The letter raises very serious questions about the claims that the government has been making, indeed the only way they could be discredited further is if they decided to slap them on the side of a bus and have the Foreign Secretary parade it around the country.
Sadly Jeremy Hunt refused to admit today that the government has simply not given the NHS the resources it needs. He refused to give an accurate account of the spending plans for the NHS, and, of course, he refused to admit that on his watch hospitals have been left in the worst financial crisis in a generation with unprecedented deficits of £2.45bn.
It is becoming increasingly clear that patients and staff are paying the price for the government’s failed policies. A survey carried out by Health Service Journal recently found that as part of sustainability and transformation plans one in three local areas intend to close or downgrade A&E departments within 18 months, one in five expect to close consultant-led maternity services, and that more than half plan to close or downgrade community hospitals.
The secretary of state, of course, said he did not recognise the picture painted by the survey and did nothing to allay the fears raised by it.
I even asked Mr Hunt whether he agreed with the chief executive of the Patients Association who said earlier: “Cuts will only put even greater stress on services already buckling under the pressure of continual cuts, poor workforce planning and lack of proper long term investment.” Sadly, I don’t think he does. If only the government would admit there was a problem, they might finally get around to doing something about it.
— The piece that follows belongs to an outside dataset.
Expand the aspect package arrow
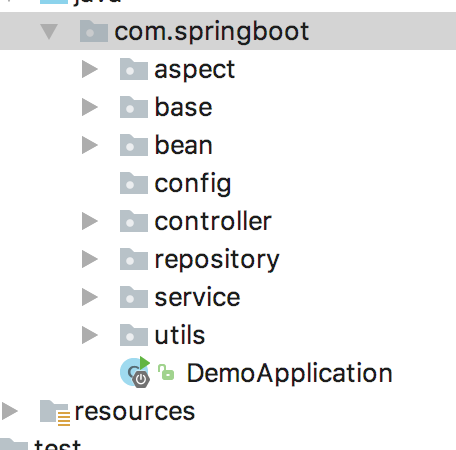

Labour will always accept change in the NHS when it is clinically led and done in the best interest of patient care. However, it is clear that the main driver of the sustainability and transformation plans is to force through cuts and try to deliver unrealistic savings. When change is forced through to cut corners it is the patients who pay the price.
I think patients have had enough of broken promise after broken promise from this government on the NHS.
I think it’s time Jeremy Hunt and co stopped the spin and came clean with the British public about the desperate state of the NHS on their watch.